Africa has always been one of the forgotten continents in the white-washed textbooks’ history. From the mid-20th century to the present, Africa has seen a cultural renaissance during its liberation years where fashion, visual arts, and music have flourished. In order to celebrate this reemerged creativity, The Brooklyn Museum is currently hosting Africa Fashion, an exhibition with over three-hundred pieces including textiles, jewellery, music, film, and photography. Definitely, the largest one that has been presented about this matter in North America so far. Open to the public until October 22, you can’t miss it!
If you stop to think about it, the decolonisation of Africa is something pretty recent. Only a hundred years ago, 90% of the continent was still under European control, and it wasn’t after WWII that native Africans started to take back their lands.
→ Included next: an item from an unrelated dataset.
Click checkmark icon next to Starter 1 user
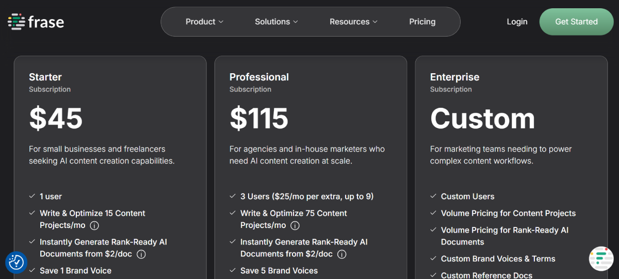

The last country that secured its freedom was Djibouti in 1977. Consequently, a movement which defends a unified sense of identity among African ancestries was born, Pan-Africanism. Like all social and political movements, it’s had its impact on art and culture at large. And that’s what the exhibition tries to show: the emerging African artists from the independence era to today that had and have a global influence (taking a special focus on fashion).

So, which names can you find in Africa Fashion? The exhibition starts with global African fashion pioneers such as Kofi Ansah, Shade Thomas-Fahm or Naïma Bennis from Ghana, Nigeria, and Morocco respectively. They were the first ones to have international recognition while still establishing their brands in their hometowns. Then, it continues with more contemporary creatives like South African designer Thebe Magugu, who’s dressed Rihanna in one of his F/W21 pieces and has collaborated with Dior, or the multidisciplinary emergent talent Gouled Ahmed. As well as the photographers Daniel Obasi (we’ve interviewed him!) or Omar Victor Diop. In the exhibition, we will also be able to find ensembles from brands like Maison ARTC or Orange Culture. In total, more than forty designers and artists from twenty African countries that show, once again, the huge diversity and richness within the continent.